Gaman in the Face of Tragedy
There's a 1943 photograph of a baby boy sitting on his mother's lap in the Library of Congress archives. The image was taken by Ansel Adams while he was documenting life at the Manzanar War Relocation Center in California's Owens Valley, where Japanese Americans were sent during WWII. That little boy is Tsuyoshi Roy Nakai. He was born in the camp, and he grew to understand the Japanese term used by the internees, "gaman," which means "to persevere."
Perseverance has been the byword in Nakai's life. When the camp closed in 1945, his family moved back home to Lake Elsinore and ran a hot springs spa. Nakai excelled in academics in high school, and went on to become a pediatric dentist. He also became a proud father to his only child, Leslie. All had commenced as planned, until a series of life-changing events would alter his path.
"In 1993, a dental chair fell and crushed two of my fingers, and one finger was amputated on my dominant hand," said Nakai. He could not be insured, so he sold his dental practice and reinvented himself with a career in computer software and put his energy into being Leslie's dad. He went to her soccer and tennis games and encouraged her as she worked toward her undergraduate degree in communications at CSUDH.

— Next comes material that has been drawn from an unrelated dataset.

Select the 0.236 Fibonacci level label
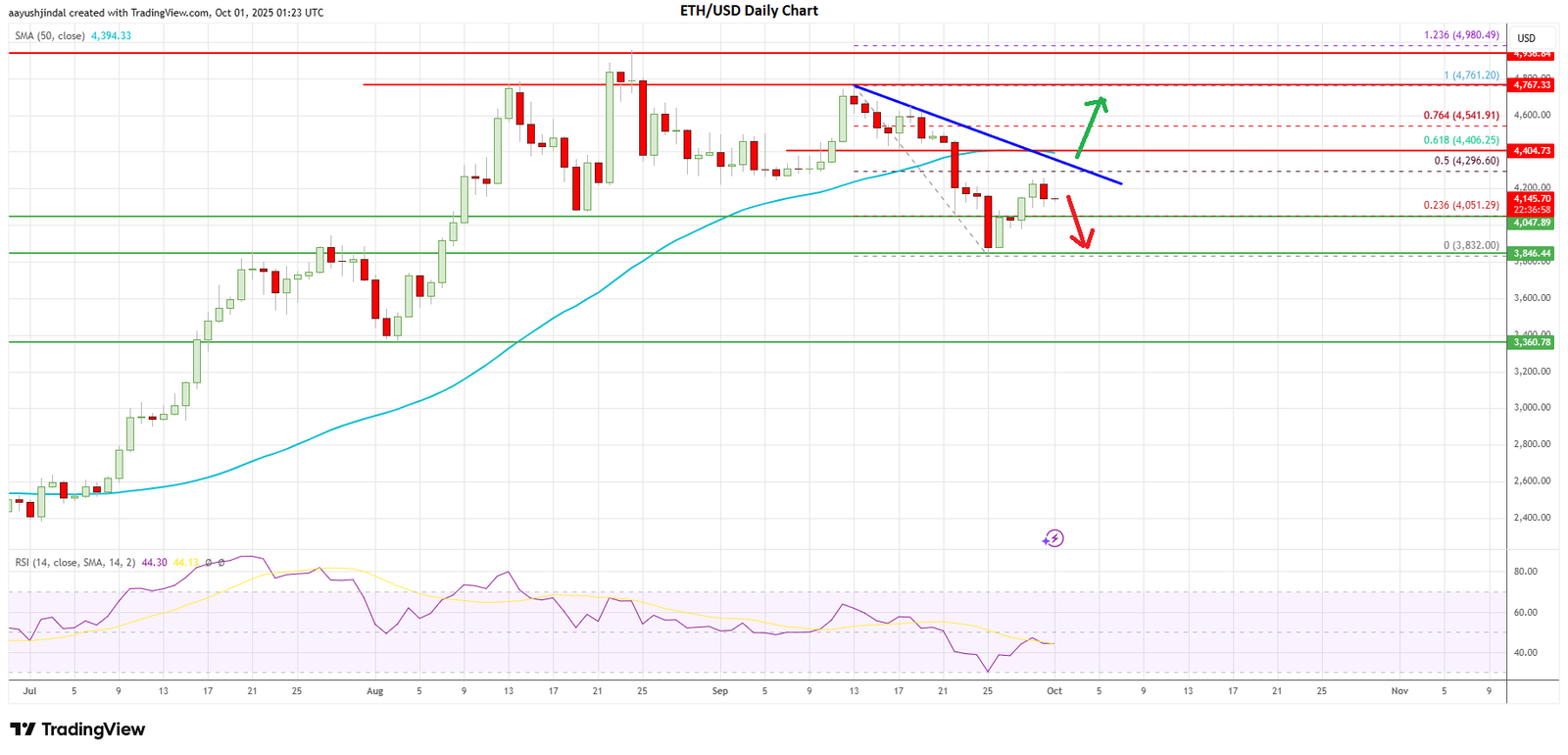[1460, 206]
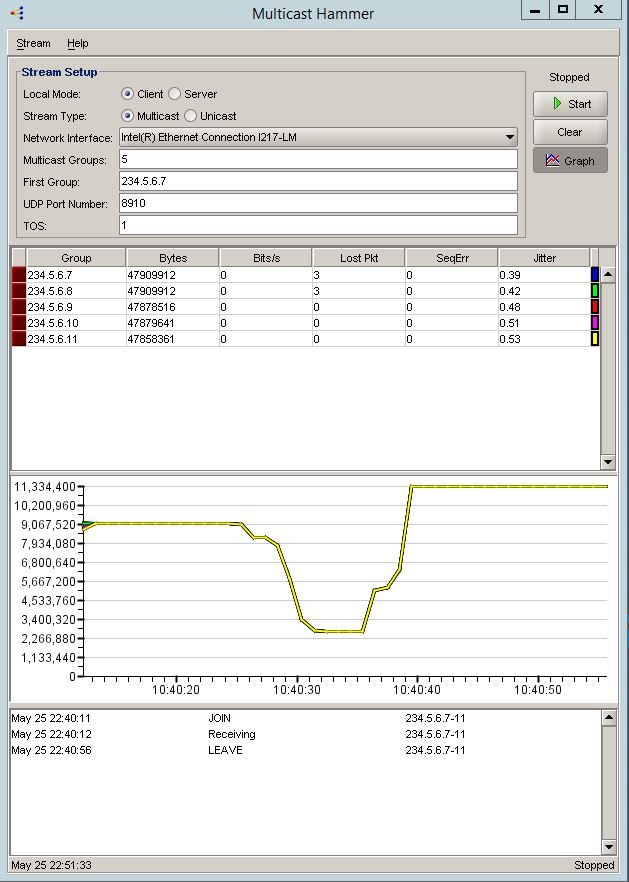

"Leslie had a wonderful time at Dominguez Hills," said Nakai. "She wanted to work in radio and television." She graduated in May 2000, and just seven months later, at the age of 25, she suffered a heart attack on Thanksgiving Day and died 11 days later. Leslie had a lifelong heart condition, but several successful treatments and surgeries had allowed her to be very active throughout most of her life. Her death was a terrible shock."I lost my way after that, and went into therapy," said Nakai. He had to find a way to bring, "gaman" back into his life.
If you met Nakai today, you would not imagine the tragedies he has endured. In the last 15 years, he turned his anguish into purposeful acts by helping others. In 2009, he published the self-help book, Elephant a la Mode: An Epicurean Guide to Life. The title is a a play on the old joke: "How do you eat an elephant? One bite at a time." The book includes notes to Leslie, filled with life lessons. He followed it a year later with more "father's insights" in his second book, Oh Butterfly, By the Way. He founded a summer camp for children and is an avid supporter of Rady Children's Hospital in San Diego and The San Diego Foundation.
In 2001, Nakai established the Leslie Nakai Memorial Scholarship Fund at CSU Dominguez Hills. Since that time, he's donated $60,000 toward the fund, which provides $5,000 in scholarships to communications students each year. Ultimately, his trust will provide annual donations in perpetuity to CSUDH through The San Diego Foundation.
"Leslie got a lot out of attending Dominguez Hills, and I want to honor her memory," he said. "I present the award to the students at the communications banquet, and I meet every recipient. I know the scholarship is meaningful to them."
Nakai hopes the financial assistance these students get from Leslie's fund will help them to persevere in lifethe gift of gaman. "My aim is that because someone helped them, these students will also give back. Each person's small contribution adds up."